Зрелище этих рук столь же потрясало, сколь и противоречило всем мажорным сентенциям их обладателя, сидевшего за роялем с лицом, вздетым навстречу неведомому, с веками, вздрагивавшими, как у слепца.
На следующий день после концерта Рубинштейн снова откалывал свои экстравагантные фокусы и рассказывал свои сладкие сказки.
В Израиле Рубинштейна встречали, как в Париже, Нью-Йорке, Лондоне — обожанием и овациями. И в Израиле, как в Париже, Нью-Йорке, Лондоне, Рубинштейн играл самого себя — знаменитого человека и баловня судьбы.

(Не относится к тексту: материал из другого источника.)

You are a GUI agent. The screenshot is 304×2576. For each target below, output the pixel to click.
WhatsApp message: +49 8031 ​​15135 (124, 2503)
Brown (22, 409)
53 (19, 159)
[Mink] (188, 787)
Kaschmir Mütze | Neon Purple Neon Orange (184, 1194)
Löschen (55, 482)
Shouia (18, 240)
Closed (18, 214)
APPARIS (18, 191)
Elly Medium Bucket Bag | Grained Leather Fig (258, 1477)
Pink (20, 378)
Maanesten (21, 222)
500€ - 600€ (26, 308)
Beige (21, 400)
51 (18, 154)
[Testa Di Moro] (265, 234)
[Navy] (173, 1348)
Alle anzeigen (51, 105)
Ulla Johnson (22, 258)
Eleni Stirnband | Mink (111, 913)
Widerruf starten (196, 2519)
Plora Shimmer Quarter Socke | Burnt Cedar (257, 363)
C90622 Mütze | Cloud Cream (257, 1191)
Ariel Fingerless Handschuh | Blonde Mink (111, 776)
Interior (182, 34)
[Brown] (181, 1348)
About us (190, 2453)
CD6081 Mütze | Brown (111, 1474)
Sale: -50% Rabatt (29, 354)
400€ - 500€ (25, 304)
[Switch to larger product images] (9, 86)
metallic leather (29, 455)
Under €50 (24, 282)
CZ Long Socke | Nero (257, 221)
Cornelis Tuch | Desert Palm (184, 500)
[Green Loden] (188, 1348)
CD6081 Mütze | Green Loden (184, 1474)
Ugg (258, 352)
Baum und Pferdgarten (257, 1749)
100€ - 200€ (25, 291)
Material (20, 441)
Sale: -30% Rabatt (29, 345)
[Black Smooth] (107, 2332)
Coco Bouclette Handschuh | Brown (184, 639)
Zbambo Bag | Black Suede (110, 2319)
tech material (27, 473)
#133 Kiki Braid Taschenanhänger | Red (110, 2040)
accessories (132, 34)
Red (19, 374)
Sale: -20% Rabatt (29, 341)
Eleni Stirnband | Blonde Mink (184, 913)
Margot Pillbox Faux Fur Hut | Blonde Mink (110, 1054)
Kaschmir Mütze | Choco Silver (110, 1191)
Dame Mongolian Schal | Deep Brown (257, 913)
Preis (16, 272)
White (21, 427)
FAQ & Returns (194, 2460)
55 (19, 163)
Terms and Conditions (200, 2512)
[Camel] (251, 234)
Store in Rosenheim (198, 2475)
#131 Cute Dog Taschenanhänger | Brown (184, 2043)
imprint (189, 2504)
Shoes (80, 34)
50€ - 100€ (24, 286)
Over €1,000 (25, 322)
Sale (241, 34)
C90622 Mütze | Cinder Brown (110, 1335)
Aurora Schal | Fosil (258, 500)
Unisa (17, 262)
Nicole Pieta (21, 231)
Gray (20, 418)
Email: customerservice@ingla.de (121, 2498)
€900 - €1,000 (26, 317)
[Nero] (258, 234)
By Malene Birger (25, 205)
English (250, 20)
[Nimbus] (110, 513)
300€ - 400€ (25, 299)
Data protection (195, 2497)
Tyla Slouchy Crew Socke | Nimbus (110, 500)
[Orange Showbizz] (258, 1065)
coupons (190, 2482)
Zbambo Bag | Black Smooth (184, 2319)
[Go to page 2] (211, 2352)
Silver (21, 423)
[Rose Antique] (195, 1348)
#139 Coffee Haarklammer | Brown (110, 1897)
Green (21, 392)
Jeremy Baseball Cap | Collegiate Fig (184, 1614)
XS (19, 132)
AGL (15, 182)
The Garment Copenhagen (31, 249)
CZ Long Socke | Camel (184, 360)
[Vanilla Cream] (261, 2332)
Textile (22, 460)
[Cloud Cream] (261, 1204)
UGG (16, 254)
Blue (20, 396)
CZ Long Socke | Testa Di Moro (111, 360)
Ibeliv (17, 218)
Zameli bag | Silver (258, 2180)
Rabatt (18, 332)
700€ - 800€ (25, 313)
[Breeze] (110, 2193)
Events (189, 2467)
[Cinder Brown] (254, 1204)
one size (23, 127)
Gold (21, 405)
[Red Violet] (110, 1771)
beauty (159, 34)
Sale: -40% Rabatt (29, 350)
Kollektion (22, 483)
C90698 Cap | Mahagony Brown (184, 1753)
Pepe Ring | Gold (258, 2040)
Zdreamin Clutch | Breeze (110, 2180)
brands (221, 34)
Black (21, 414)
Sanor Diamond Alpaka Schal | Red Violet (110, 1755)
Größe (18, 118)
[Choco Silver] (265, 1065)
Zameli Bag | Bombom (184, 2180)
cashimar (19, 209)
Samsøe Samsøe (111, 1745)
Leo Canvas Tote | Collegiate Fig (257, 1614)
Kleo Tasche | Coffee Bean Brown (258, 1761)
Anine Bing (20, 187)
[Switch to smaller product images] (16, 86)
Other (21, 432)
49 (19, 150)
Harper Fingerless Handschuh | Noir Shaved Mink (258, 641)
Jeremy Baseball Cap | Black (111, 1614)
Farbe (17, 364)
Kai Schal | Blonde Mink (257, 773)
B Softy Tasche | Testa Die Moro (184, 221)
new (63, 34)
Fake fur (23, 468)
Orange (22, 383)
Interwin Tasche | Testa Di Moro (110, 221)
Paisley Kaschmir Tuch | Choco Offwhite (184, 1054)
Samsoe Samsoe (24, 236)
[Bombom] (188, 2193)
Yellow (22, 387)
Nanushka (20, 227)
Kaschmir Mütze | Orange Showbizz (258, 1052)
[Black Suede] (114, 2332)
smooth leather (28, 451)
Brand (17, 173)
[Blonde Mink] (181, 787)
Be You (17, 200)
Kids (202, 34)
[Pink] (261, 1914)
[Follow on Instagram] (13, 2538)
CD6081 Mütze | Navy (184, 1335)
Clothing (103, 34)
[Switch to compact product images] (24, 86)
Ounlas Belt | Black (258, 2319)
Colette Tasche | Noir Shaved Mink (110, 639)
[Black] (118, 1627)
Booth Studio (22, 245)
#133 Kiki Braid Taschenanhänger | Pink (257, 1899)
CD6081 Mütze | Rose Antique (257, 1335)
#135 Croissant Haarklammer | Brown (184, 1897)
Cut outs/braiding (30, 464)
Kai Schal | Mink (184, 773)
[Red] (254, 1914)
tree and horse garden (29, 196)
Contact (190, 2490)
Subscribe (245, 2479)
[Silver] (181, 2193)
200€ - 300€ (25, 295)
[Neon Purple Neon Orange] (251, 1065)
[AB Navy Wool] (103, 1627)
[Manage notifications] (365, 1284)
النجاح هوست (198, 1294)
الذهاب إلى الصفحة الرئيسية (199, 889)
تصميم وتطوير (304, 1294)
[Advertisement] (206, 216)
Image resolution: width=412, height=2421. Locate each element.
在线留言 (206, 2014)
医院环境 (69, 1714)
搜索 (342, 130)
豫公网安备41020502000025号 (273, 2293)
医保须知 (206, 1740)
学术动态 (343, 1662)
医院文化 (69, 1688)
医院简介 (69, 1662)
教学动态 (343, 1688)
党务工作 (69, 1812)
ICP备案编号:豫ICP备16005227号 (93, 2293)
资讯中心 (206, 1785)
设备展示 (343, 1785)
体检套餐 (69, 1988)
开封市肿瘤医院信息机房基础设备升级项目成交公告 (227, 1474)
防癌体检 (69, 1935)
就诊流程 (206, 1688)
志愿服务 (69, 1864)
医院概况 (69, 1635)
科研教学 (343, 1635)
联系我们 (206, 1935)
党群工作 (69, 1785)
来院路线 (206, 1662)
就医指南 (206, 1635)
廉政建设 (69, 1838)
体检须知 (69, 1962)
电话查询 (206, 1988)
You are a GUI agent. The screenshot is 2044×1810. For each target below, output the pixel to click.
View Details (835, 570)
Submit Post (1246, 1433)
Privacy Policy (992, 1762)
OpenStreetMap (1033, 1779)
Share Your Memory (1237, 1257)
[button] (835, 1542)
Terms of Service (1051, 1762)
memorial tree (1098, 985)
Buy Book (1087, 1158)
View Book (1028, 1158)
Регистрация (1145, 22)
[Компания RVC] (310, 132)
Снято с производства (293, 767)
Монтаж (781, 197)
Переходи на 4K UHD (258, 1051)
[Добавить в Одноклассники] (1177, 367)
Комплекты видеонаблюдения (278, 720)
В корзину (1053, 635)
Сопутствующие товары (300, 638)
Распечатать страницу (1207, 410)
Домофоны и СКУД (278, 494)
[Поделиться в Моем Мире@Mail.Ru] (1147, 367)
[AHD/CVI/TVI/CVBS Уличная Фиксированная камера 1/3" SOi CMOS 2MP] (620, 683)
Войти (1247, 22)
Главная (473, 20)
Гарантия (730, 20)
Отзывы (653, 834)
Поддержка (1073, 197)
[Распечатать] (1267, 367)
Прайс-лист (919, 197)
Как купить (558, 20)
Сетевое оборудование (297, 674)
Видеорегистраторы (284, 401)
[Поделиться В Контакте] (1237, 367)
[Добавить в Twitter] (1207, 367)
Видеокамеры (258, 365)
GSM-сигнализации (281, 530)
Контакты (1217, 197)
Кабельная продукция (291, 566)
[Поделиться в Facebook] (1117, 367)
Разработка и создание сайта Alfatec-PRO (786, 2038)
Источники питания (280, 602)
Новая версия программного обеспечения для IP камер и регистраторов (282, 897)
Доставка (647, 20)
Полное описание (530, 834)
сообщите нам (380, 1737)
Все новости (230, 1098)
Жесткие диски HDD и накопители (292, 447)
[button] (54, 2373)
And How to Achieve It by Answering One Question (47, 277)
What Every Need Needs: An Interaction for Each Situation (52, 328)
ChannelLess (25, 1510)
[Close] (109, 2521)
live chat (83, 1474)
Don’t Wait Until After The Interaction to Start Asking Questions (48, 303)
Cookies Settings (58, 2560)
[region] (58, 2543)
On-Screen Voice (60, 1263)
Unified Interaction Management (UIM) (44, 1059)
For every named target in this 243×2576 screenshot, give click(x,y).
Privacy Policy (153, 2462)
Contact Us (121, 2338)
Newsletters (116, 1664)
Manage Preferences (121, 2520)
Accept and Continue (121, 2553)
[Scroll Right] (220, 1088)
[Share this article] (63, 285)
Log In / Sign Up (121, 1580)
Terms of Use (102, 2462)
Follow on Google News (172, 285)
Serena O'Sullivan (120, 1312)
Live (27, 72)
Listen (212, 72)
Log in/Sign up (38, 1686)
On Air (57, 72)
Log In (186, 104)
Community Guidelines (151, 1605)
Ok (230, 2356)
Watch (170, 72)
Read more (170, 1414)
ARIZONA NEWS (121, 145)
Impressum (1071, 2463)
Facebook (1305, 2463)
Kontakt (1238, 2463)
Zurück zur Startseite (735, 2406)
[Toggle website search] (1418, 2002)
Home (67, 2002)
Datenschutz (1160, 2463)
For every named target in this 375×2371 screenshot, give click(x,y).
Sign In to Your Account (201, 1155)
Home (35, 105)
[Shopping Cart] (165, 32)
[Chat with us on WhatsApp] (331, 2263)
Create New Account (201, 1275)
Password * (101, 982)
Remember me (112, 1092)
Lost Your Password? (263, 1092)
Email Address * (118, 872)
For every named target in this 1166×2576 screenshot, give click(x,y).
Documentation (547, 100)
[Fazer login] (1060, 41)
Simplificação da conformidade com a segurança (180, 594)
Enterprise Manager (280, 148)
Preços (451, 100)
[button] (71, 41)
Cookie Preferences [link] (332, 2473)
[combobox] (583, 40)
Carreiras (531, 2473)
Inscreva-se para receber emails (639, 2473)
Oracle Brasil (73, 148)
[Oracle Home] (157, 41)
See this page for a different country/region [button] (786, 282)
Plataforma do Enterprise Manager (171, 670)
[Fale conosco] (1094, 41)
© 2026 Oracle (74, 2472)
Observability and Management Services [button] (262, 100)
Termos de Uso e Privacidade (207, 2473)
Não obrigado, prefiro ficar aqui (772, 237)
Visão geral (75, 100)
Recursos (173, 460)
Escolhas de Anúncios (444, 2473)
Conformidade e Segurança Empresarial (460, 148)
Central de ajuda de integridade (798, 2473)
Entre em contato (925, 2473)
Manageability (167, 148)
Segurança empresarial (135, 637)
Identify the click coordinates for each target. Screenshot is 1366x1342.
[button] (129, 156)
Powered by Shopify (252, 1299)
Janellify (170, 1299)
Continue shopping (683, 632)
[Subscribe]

Однако его настойчивые приезды свидетельствовали о том, что Иерусалим для него не был ни Парижем, ни Нью-Йорком, ни Лондоном. Что в Иерусалим его тянуло так же, как любого безвестного старого еврея-паломника. Подобно несметному числу других евреев, наезжающих в Израиль из Парижа, Нью-Йорка, Лондона, старик-паломник молчал — в любви к Израилю объяснялась всемирная знаменитость.
Когда пришло известие о кончине Артура Рубинштейна, наше телевидение сопроводило это сообщение одним документальным эпизодом, не показанным до сих пор.